------ Task input

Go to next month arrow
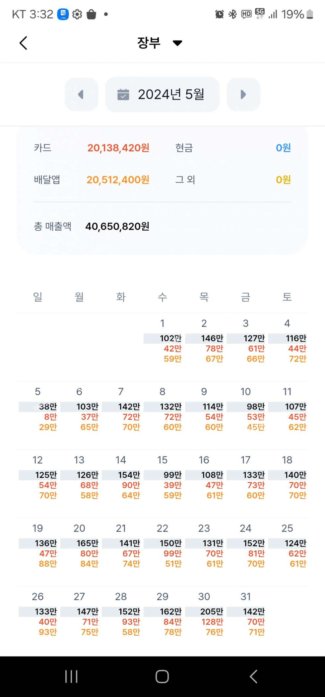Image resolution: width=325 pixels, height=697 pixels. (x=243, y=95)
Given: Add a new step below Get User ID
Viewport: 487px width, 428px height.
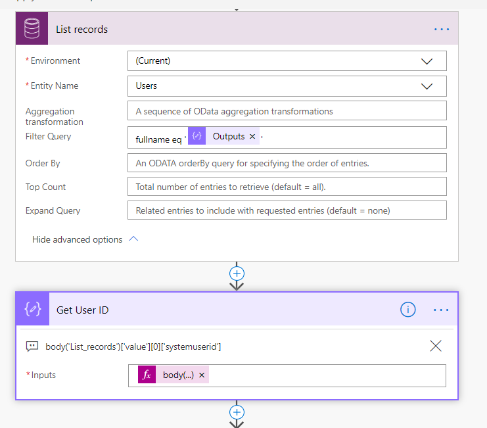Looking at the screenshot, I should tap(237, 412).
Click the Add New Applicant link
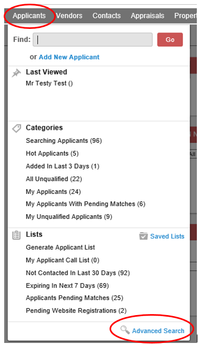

------------
------ Task input

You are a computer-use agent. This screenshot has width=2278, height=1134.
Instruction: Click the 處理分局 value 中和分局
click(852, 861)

------------

* Try it
Look above and copy only the lines from the one holding "Given: Add a new step below Get User ID" to the one holding "Click the Add New Applicant link", both included, exactly, minus the pictures.

* Answer to the problem
Given: Add a new step below Get User ID
Viewport: 487px width, 428px height.
Looking at the screenshot, I should tap(237, 412).
Click the Add New Applicant link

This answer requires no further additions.